BENEFIT PLAN INVESTOR CONSIDERATIONS

       A fiduciary of a pension, profit-sharing or other employee benefit plan subject to the Employee Retirement Income Security Act of 1974, as amended (“ERISA”), including entities such as collective investment funds, partnerships and separate accounts whose underlying assets include the assets of such plans (collectively, “ERISA Plans”) should consider the fiduciary standards of ERISA in the context of the ERISA Plans’ particular circumstances before authorizing an investment in the notes. Among other factors, the fiduciary should consider whether the investment would satisfy the prudence and diversification requirements of ERISA and would be consistent with the documents and instruments governing the ERISA Plan.

       Section 406 of ERISA and Section 4975 of the Code prohibit ERISA Plans, as well as individual retirement accounts and Keogh plans subject to Section 4975 of the Code (together with ERISA Plans, “Plans”), from engaging in certain transactions involving the “plan assets” with persons who are “parties in interest” under ERISA or “disqualified persons” under the Code (in either case, “Parties in Interest”) with respect to such Plans. As a result of our business, we are a Party in Interest with respect to many Plans. Where we are a Party in Interest with respect to a Plan (either directly or by reason of ownership of our subsidiaries), the purchase and holding of the notes by or on behalf of the Plan would be a prohibited transaction under Section 406 of ERISA and Section 4975 of the Code, unless exemptive relief were available under an applicable exemption (as described below).
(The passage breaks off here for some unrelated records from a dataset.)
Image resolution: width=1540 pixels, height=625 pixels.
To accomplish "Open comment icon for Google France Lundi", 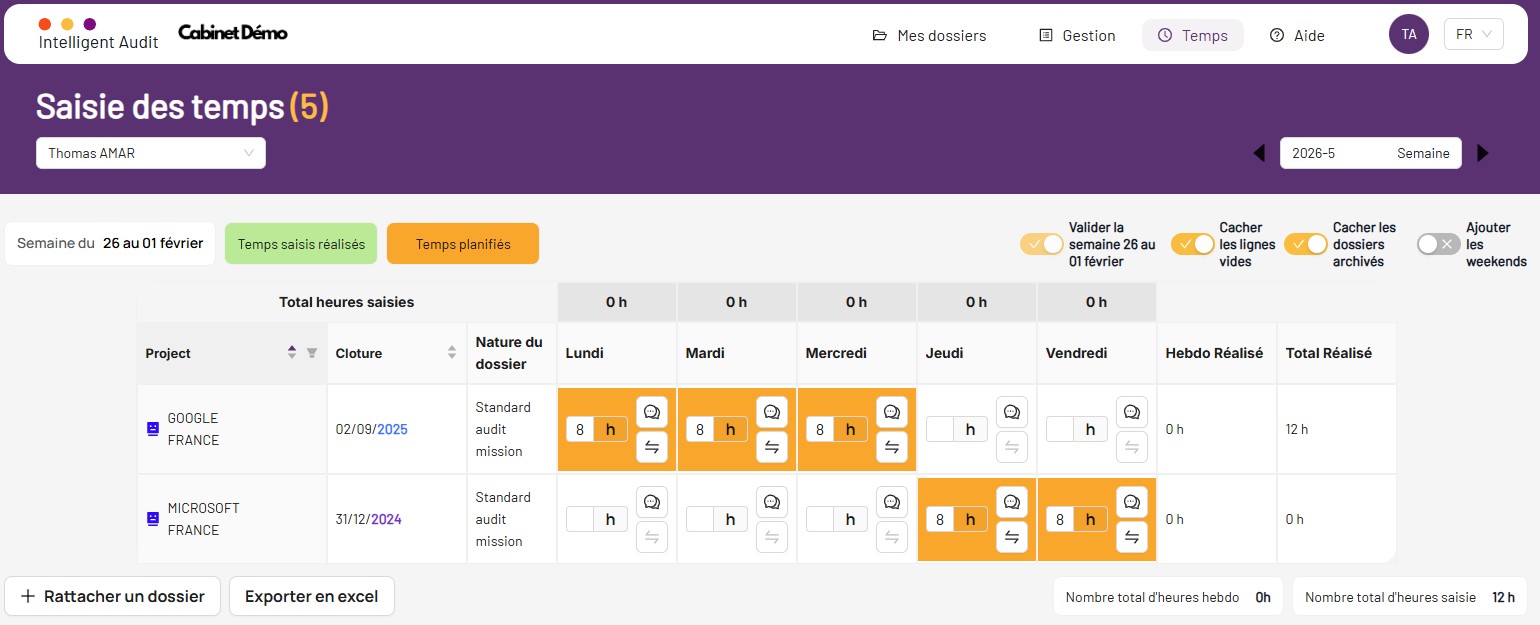I will [x=651, y=412].
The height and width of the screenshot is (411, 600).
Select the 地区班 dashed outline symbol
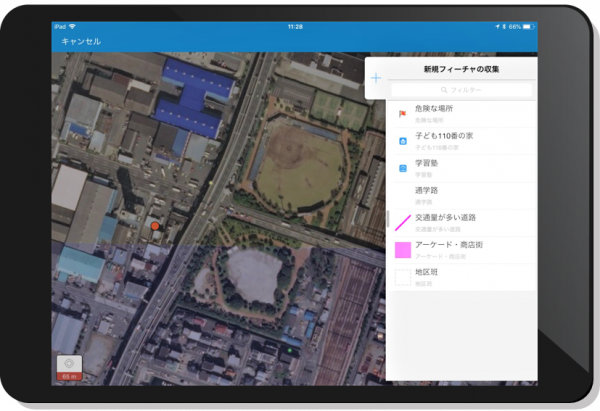point(402,277)
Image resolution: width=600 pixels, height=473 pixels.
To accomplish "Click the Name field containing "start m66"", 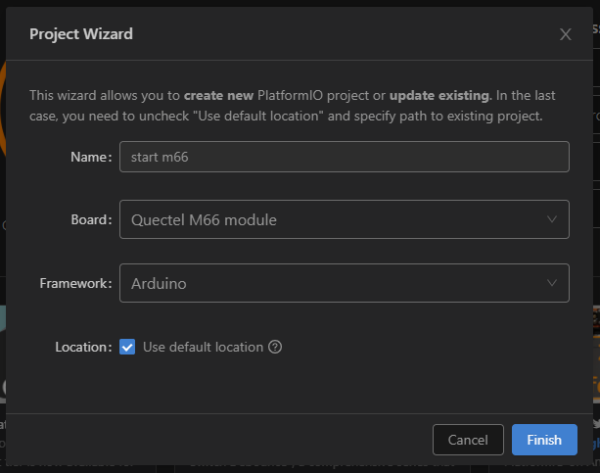I will point(343,156).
       Accordingly, the notes may not be purchased or held by any Plan, any entity whose underlying assets include “plan assets” by reason of any Plan’s investment in the entity (a “Plan Asset Entity”) or any person investing “plan assets” of any Plan, unless such purchaser or holder is eligible for the exemptive relief available under Section 408(b)(17) of ERISA or Prohibited Transaction Class Exemption (“PTCE”) 96-23, 95-60, 91-38, 90-1 or 84-14 issued by the U.S. Department of Labor or the statutory exemptions under Section 408(b)(17) of ERISA and Section 4975(d)(20) are available or there was some other basis on which the purchase and holding of the notes is not prohibited. Each purchaser or holder of the notes or any interest therein will be deemed to have represented by its purchase of the notes that (a) its purchase and holding of the notes is not made on behalf of or with “plan assets” of any Plan or (b) its purchase and holding of the notes will not result in a non-exempt prohibited transaction under Section 406 of ERISA or Section 4975 of the Code.

       Employee benefit plans that are governmental plans (as defined in Section 3(32) of ERISA), certain church plans (as defined in Section 3(33) of ERISA) and non-U.S. plans (as described in Section 4(b)(4) of ERISA) are not subject to these “prohibited transaction” rules of ERISA or Section 4975 of the Code, but may be subject to similar rules under other applicable laws or documents (“Similar Laws”). Accordingly, each purchaser or holder of the notes shall be required to represent (and deemed to have represented by its purchase of the notes) that such purchase and holding is not prohibited under applicable Similar Laws.

       Due to the complexity of the applicable rules, it is particularly important that fiduciaries or other persons considering purchasing the notes on behalf of or with “plan assets” of any Plan consult with their counsel regarding the relevant provisions of ERISA, the Code or any Similar Laws and the availability of exemptive relief.

       Each purchaser and holder of the notes has exclusive responsibility for ensuring that its purchase and holding of the notes does not violate the fiduciary or prohibited transaction rules of ERISA, the Code or any Similar Laws. The sale of any notes to any Plan or plan subject to similar laws is in no respect a representation by us or any of our affiliates or representatives that such an investment meets all relevant legal requirements with respect to investments by such plans generally or any particular plan, or that such an investment is appropriate for plans generally or any particular plan.